Source data Start Marker

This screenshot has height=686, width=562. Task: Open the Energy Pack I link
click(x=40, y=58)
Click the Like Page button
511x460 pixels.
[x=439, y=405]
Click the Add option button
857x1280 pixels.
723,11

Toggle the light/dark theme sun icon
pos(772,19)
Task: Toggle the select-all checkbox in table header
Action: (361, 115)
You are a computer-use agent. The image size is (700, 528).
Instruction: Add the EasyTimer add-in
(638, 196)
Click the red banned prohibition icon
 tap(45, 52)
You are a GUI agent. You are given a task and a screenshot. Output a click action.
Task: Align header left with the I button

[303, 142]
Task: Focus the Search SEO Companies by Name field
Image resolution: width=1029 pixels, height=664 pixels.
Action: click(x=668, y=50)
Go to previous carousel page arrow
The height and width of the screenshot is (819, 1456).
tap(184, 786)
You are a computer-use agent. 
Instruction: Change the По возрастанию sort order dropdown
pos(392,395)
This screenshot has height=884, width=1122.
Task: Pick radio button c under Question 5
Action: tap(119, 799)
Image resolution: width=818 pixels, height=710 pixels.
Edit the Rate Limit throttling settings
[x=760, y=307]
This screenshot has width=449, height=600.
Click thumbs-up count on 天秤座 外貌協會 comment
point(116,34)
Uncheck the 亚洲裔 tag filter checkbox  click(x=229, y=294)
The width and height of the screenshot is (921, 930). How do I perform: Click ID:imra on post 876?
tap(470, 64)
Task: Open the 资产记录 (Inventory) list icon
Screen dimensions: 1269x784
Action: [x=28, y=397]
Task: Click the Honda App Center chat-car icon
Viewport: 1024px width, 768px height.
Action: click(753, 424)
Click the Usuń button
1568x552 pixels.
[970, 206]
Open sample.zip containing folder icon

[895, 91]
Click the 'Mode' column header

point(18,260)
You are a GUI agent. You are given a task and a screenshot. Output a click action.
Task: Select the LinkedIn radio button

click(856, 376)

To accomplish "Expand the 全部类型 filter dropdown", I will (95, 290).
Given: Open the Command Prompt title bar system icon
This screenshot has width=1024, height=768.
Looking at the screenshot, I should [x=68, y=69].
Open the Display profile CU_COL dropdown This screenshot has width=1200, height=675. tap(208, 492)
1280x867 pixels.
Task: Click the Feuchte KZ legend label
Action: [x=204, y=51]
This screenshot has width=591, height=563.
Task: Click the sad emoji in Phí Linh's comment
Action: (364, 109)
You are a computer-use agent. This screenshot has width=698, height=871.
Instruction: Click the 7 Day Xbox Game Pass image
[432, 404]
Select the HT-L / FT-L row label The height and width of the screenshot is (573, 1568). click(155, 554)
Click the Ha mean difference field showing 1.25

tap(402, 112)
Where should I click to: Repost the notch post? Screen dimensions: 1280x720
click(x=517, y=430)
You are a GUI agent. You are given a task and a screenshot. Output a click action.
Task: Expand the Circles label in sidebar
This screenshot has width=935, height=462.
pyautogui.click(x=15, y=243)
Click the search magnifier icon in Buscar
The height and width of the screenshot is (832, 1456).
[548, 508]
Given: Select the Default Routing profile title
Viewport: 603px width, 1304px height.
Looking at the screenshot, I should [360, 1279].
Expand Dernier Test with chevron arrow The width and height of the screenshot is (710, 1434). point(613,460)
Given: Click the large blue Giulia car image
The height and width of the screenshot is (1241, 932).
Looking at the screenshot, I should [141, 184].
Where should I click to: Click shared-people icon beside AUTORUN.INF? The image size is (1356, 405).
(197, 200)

Source data End Marker

#### What is needed
Your reply should contain every entry, repeated exactly.

#### Answer for the task
This screenshot has height=686, width=562. Task: Open the Energy Pack I link
click(x=40, y=58)
Click the Like Page button
511x460 pixels.
[x=439, y=405]
Click the Add option button
857x1280 pixels.
723,11

Toggle the light/dark theme sun icon
pos(772,19)
Task: Toggle the select-all checkbox in table header
Action: (361, 115)
You are a computer-use agent. The image size is (700, 528).
Instruction: Add the EasyTimer add-in
(638, 196)
Click the red banned prohibition icon
 tap(45, 52)
You are a GUI agent. You are given a task and a screenshot. Output a click action.
Task: Align header left with the I button

[303, 142]
Task: Focus the Search SEO Companies by Name field
Image resolution: width=1029 pixels, height=664 pixels.
Action: click(x=668, y=50)
Go to previous carousel page arrow
The height and width of the screenshot is (819, 1456).
tap(184, 786)
You are a computer-use agent. 
Instruction: Change the По возрастанию sort order dropdown
pos(392,395)
This screenshot has height=884, width=1122.
Task: Pick radio button c under Question 5
Action: tap(119, 799)
Image resolution: width=818 pixels, height=710 pixels.
Edit the Rate Limit throttling settings
[x=760, y=307]
This screenshot has width=449, height=600.
Click thumbs-up count on 天秤座 外貌協會 comment
point(116,34)
Uncheck the 亚洲裔 tag filter checkbox  click(x=229, y=294)
The width and height of the screenshot is (921, 930). How do I perform: Click ID:imra on post 876?
tap(470, 64)
Task: Open the 资产记录 (Inventory) list icon
Screen dimensions: 1269x784
Action: [x=28, y=397]
Task: Click the Honda App Center chat-car icon
Viewport: 1024px width, 768px height.
Action: click(753, 424)
Click the Usuń button
1568x552 pixels.
[970, 206]
Open sample.zip containing folder icon

[895, 91]
Click the 'Mode' column header

point(18,260)
You are a GUI agent. You are given a task and a screenshot. Output a click action.
Task: Select the LinkedIn radio button

click(856, 376)

To accomplish "Expand the 全部类型 filter dropdown", I will (95, 290).
Given: Open the Command Prompt title bar system icon
This screenshot has width=1024, height=768.
Looking at the screenshot, I should [x=68, y=69].
Open the Display profile CU_COL dropdown This screenshot has width=1200, height=675. tap(208, 492)
1280x867 pixels.
Task: Click the Feuchte KZ legend label
Action: [x=204, y=51]
This screenshot has width=591, height=563.
Task: Click the sad emoji in Phí Linh's comment
Action: (364, 109)
You are a computer-use agent. This screenshot has width=698, height=871.
Instruction: Click the 7 Day Xbox Game Pass image
[432, 404]
Select the HT-L / FT-L row label The height and width of the screenshot is (573, 1568). click(155, 554)
Click the Ha mean difference field showing 1.25

tap(402, 112)
Where should I click to: Repost the notch post? Screen dimensions: 1280x720
click(x=517, y=430)
You are a GUI agent. You are given a task and a screenshot. Output a click action.
Task: Expand the Circles label in sidebar
This screenshot has width=935, height=462.
pyautogui.click(x=15, y=243)
Click the search magnifier icon in Buscar
The height and width of the screenshot is (832, 1456).
[548, 508]
Given: Select the Default Routing profile title
Viewport: 603px width, 1304px height.
Looking at the screenshot, I should [360, 1279].
Expand Dernier Test with chevron arrow The width and height of the screenshot is (710, 1434). point(613,460)
Given: Click the large blue Giulia car image
The height and width of the screenshot is (1241, 932).
Looking at the screenshot, I should [141, 184].
Where should I click to: Click shared-people icon beside AUTORUN.INF? The image size is (1356, 405).
(197, 200)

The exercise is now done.